This package is sitting at the very end of a statistical analysis pipeline (BEAST), yet proved very popular. Fast forward a couple of years and I have been contracted to write a new release of it and I’m happy to say that the effort is well under way, and can be observed in the projects repository:

https://github.com/fbielejec/spread.

Implementation

Due to the other obligations spread will remain a part-time effort, nonetheless it is my goal to release it as soon as possible (I guess by writing this I’m now held accountable).

For this reason I have chosen to re-use as much of the existing codebase as possible, resisting any big changes to the existing Java parsers. Instead these will be wrapped as a re-usable libspread Java library and called from the application code. Remaining parts of the system will be written in Clojure (backend services) and ClojureScript (user interfaces and vizualizations engine), becasue there are no better all-purpose languages in existence.

Spread has been planned as a web-application, the design document does not foresee it receiving a heavy load for long periods of time, rather to undergo spikes of high activity (during workshops or other research activity) in between which the system will remain idle for most of the time. In other words the system needs to be able to scale up and down horizontally in response to traffic increase or decrease.

_config.yml

This will be achived by wrapping the computationally heavy parsers, calling the libspread library, as a fleet of single-threaded worker services, listening to a message queue. As messages get published to the queue, workers compete with one another to act on them, and the system is effectively load-balanced.

With the help of automated ECS auto-scaling rules, if the load increases more workers will be spawned when the queue of un-acked messages grows too large, and wind down if the system is idle.

For the client - backend communication I have opted to use GraphQL, again dictated by the practical reasons and code-reuse, as I have ample experience with the protocol carried from other projects.
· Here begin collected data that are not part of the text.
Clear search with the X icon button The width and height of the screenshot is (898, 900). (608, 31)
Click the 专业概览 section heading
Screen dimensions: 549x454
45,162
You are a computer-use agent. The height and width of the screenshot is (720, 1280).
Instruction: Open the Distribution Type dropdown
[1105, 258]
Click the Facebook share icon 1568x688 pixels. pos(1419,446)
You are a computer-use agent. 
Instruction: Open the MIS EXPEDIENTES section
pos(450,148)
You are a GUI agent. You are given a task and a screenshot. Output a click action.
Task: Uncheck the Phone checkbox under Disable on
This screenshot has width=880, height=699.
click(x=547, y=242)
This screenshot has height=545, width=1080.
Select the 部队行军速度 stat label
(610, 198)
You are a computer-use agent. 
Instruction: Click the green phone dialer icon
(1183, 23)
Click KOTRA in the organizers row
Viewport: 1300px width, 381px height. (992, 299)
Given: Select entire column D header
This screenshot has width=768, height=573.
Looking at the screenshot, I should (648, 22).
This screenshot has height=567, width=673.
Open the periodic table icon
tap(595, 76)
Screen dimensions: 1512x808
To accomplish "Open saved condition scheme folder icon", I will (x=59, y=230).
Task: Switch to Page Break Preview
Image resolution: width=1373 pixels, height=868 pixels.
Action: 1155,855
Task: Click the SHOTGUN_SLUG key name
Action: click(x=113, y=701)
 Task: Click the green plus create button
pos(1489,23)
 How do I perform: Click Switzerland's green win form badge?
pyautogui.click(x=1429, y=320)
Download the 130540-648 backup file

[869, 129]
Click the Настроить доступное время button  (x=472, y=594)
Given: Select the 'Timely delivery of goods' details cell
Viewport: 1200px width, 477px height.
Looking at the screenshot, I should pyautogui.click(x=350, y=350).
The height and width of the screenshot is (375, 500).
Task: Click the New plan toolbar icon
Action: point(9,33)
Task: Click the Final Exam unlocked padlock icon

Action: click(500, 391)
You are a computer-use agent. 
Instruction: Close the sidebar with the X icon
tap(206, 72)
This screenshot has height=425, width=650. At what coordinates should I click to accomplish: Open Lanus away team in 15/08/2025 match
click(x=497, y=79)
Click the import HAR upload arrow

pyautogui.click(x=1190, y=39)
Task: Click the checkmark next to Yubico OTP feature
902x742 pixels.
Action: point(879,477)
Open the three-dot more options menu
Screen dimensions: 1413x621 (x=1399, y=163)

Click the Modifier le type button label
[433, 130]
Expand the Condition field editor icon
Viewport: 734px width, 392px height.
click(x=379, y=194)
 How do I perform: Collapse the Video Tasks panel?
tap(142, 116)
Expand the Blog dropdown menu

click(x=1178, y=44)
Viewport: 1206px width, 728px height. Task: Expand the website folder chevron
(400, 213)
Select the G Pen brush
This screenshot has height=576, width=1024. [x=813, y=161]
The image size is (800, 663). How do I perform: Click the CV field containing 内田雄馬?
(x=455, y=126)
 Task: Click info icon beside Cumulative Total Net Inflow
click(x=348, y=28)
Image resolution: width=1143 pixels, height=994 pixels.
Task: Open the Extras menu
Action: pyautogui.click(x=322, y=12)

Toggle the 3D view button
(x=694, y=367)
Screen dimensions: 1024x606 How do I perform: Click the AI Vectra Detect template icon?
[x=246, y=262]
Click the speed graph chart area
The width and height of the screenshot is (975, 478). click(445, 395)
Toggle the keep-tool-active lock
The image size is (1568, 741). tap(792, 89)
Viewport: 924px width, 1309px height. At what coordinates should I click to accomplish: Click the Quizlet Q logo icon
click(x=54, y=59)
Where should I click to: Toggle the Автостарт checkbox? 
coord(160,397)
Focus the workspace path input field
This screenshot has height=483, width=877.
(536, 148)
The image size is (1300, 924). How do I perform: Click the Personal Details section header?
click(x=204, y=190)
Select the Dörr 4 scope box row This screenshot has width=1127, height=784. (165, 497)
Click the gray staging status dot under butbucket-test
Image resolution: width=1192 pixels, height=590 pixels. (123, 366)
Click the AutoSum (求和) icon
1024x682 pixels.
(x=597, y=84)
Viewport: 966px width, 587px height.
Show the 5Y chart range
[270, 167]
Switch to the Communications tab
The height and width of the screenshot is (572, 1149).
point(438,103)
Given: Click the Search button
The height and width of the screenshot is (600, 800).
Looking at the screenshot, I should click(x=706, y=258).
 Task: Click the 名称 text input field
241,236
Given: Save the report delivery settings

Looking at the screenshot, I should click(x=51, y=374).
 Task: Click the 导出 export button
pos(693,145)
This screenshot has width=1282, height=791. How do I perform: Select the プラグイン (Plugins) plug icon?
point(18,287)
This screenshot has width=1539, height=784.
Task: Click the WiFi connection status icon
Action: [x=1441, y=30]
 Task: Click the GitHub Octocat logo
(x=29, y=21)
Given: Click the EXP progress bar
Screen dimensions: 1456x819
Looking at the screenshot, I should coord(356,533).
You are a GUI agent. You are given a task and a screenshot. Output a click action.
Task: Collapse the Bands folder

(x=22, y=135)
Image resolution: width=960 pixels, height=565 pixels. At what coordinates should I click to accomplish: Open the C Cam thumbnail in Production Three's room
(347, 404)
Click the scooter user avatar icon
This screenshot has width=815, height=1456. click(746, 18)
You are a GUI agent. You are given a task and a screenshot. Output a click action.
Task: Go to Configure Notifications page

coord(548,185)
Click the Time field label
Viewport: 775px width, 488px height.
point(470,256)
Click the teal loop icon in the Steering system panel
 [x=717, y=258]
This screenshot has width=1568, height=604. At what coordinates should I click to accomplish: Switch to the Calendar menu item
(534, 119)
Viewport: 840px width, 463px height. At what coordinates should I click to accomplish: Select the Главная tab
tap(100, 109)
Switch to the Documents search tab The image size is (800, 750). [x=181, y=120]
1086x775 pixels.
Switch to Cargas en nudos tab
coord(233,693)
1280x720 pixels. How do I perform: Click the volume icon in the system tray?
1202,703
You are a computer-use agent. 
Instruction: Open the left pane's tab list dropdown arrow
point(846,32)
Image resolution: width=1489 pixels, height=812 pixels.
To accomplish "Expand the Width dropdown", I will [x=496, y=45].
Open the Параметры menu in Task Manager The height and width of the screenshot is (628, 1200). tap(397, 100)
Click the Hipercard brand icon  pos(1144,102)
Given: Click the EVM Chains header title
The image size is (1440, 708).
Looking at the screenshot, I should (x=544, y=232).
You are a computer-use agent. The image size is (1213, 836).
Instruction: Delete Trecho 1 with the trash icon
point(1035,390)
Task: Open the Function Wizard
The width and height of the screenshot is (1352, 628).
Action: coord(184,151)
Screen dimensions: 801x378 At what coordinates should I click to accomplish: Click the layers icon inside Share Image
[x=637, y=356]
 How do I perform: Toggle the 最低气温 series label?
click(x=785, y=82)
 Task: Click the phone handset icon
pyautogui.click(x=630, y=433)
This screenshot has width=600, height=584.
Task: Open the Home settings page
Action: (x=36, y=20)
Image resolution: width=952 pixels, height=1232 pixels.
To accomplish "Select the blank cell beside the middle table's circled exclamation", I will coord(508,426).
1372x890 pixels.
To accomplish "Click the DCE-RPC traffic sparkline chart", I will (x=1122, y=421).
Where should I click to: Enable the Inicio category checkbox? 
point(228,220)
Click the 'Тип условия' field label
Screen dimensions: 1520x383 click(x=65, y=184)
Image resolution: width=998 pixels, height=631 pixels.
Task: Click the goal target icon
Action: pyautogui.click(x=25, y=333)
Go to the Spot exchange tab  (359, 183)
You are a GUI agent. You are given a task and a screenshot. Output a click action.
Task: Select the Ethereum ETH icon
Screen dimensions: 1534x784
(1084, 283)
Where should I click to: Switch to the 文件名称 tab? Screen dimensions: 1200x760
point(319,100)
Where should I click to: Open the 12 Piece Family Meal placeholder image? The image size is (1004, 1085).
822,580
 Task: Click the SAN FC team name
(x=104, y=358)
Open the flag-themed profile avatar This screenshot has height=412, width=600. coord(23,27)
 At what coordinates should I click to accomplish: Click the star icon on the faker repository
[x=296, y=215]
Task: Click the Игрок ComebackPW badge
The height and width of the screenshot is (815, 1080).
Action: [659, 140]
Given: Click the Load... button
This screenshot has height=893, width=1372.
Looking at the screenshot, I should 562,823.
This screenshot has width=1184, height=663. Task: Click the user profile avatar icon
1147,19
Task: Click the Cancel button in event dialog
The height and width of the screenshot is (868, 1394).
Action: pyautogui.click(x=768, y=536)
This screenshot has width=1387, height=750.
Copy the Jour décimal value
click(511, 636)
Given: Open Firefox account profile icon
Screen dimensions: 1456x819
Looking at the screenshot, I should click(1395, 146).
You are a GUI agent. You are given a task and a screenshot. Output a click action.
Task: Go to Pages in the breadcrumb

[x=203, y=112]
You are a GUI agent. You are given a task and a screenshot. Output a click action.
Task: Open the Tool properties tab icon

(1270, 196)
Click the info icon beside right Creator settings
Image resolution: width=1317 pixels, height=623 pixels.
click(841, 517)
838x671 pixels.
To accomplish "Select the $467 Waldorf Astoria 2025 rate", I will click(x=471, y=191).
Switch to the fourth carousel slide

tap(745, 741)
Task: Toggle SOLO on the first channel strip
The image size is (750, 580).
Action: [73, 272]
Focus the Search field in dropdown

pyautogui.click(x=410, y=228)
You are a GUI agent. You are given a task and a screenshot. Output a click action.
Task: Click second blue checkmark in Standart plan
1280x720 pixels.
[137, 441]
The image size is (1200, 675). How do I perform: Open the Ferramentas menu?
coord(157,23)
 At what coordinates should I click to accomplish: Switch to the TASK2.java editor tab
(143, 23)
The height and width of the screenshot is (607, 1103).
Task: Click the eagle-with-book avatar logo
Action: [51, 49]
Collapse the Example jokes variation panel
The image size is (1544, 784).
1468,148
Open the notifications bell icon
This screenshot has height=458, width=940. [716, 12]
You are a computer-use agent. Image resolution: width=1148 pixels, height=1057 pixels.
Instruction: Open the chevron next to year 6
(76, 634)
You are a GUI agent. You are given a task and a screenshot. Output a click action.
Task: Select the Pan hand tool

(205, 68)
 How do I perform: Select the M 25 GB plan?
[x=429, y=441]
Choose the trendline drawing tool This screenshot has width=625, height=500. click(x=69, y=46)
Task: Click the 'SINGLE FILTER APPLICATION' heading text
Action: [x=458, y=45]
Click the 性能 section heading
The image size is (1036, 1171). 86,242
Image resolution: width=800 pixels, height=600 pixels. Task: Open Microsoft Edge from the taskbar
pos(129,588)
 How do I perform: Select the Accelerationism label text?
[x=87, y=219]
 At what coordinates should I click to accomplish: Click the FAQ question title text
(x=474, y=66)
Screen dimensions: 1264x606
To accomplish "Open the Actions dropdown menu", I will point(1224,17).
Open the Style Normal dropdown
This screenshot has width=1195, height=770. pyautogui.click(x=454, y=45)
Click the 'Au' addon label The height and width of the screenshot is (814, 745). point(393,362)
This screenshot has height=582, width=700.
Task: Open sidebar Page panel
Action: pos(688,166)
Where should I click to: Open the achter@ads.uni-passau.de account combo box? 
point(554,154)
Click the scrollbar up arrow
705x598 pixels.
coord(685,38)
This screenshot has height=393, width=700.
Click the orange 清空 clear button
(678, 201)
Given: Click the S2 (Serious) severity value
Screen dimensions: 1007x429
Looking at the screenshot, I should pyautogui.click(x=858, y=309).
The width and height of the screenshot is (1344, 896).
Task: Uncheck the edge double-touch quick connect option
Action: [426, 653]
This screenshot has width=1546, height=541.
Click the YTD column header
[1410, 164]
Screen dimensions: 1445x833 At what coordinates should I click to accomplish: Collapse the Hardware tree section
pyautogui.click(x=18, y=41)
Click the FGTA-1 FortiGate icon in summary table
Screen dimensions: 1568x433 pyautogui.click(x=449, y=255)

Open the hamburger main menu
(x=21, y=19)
Persistance will be achived with a simple battle tested RDS (MySQL), and large input files from BEAST analysis will be uploaded directly from the client to and AWS S3 edge-server.

My talented brother will handle the UI/UX design and I was able to recruit the help of an awesome Clojure engineer, Juan who will likely implement the new visualization engine. Working in the Clojure space for a few years now, it sure feels like standing on the shoudlers of giants, and the project will make a heavy use of some awesome contributions to the tooling and the language itself:

flow-storm debugger
clj-kondo linter
kaocha test runner

and many more.

Written on December 11, 2020